=== TASK INSTRUCTIONS ===
Swap every "computer-use agent" in the entries below for "GUI agent", and reproduce the entries with nothing else changed.

=== Data on locating visible targets ===
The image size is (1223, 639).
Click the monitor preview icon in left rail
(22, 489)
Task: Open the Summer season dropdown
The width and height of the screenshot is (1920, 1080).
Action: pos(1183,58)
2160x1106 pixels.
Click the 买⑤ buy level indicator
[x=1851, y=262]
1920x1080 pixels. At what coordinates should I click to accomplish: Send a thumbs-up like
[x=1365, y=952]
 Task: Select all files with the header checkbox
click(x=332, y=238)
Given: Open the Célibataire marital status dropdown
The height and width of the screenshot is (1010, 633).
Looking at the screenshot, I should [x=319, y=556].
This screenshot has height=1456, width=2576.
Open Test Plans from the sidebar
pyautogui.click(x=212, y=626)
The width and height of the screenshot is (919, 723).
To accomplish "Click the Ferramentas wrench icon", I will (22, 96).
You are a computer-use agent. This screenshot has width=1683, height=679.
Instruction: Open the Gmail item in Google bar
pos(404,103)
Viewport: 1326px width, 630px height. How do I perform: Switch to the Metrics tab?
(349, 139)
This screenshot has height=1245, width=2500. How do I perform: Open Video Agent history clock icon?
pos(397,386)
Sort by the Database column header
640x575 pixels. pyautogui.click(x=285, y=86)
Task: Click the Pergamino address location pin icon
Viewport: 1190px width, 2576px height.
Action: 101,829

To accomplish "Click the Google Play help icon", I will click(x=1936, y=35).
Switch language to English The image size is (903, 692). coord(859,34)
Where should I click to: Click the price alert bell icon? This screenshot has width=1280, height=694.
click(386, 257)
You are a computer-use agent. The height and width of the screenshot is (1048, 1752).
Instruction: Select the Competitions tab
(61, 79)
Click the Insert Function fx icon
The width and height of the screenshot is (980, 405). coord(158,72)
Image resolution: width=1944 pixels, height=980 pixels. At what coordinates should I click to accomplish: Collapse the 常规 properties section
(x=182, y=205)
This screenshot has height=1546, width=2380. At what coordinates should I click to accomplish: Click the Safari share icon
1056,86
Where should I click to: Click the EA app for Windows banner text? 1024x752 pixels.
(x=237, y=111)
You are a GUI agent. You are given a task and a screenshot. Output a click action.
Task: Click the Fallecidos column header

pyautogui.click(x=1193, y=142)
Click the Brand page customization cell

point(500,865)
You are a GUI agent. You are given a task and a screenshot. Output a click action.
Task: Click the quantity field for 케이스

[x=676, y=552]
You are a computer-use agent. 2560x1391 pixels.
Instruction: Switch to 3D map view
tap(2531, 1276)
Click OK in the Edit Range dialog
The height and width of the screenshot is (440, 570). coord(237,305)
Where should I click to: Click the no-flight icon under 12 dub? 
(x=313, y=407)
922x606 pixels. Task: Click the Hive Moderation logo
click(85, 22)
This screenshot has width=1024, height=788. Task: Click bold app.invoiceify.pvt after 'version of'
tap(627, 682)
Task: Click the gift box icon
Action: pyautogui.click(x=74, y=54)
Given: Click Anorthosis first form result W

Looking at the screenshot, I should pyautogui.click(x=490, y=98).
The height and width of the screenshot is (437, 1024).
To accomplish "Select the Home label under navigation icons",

=== OUTPUT OF THE EXERCISE ===
The image size is (1223, 639).
Click the monitor preview icon in left rail
(22, 489)
Task: Open the Summer season dropdown
The width and height of the screenshot is (1920, 1080).
Action: pos(1183,58)
2160x1106 pixels.
Click the 买⑤ buy level indicator
[x=1851, y=262]
1920x1080 pixels. At what coordinates should I click to accomplish: Send a thumbs-up like
[x=1365, y=952]
 Task: Select all files with the header checkbox
click(x=332, y=238)
Given: Open the Célibataire marital status dropdown
The height and width of the screenshot is (1010, 633).
Looking at the screenshot, I should [x=319, y=556].
This screenshot has height=1456, width=2576.
Open Test Plans from the sidebar
pyautogui.click(x=212, y=626)
The width and height of the screenshot is (919, 723).
To accomplish "Click the Ferramentas wrench icon", I will (22, 96).
You are a GUI agent. This screenshot has width=1683, height=679.
Instruction: Open the Gmail item in Google bar
pos(404,103)
Viewport: 1326px width, 630px height. How do I perform: Switch to the Metrics tab?
(349, 139)
This screenshot has height=1245, width=2500. How do I perform: Open Video Agent history clock icon?
pos(397,386)
Sort by the Database column header
640x575 pixels. pyautogui.click(x=285, y=86)
Task: Click the Pergamino address location pin icon
Viewport: 1190px width, 2576px height.
Action: 101,829

To accomplish "Click the Google Play help icon", I will click(x=1936, y=35).
Switch language to English The image size is (903, 692). coord(859,34)
Where should I click to: Click the price alert bell icon? This screenshot has width=1280, height=694.
click(386, 257)
You are a GUI agent. The height and width of the screenshot is (1048, 1752).
Instruction: Select the Competitions tab
(61, 79)
Click the Insert Function fx icon
The width and height of the screenshot is (980, 405). coord(158,72)
Image resolution: width=1944 pixels, height=980 pixels. At what coordinates should I click to accomplish: Collapse the 常规 properties section
(x=182, y=205)
This screenshot has height=1546, width=2380. At what coordinates should I click to accomplish: Click the Safari share icon
1056,86
Where should I click to: Click the EA app for Windows banner text? 1024x752 pixels.
(x=237, y=111)
You are a GUI agent. You are given a task and a screenshot. Output a click action.
Task: Click the Fallecidos column header

pyautogui.click(x=1193, y=142)
Click the Brand page customization cell

point(500,865)
You are a GUI agent. You are given a task and a screenshot. Output a click action.
Task: Click the quantity field for 케이스

[x=676, y=552]
You are a GUI agent. 2560x1391 pixels.
Instruction: Switch to 3D map view
tap(2531, 1276)
Click OK in the Edit Range dialog
The height and width of the screenshot is (440, 570). coord(237,305)
Where should I click to: Click the no-flight icon under 12 dub? 
(x=313, y=407)
922x606 pixels. Task: Click the Hive Moderation logo
click(85, 22)
This screenshot has width=1024, height=788. Task: Click bold app.invoiceify.pvt after 'version of'
tap(627, 682)
Task: Click the gift box icon
Action: pyautogui.click(x=74, y=54)
Given: Click Anorthosis first form result W

Looking at the screenshot, I should pyautogui.click(x=490, y=98).
The height and width of the screenshot is (437, 1024).
To accomplish "Select the Home label under navigation icons",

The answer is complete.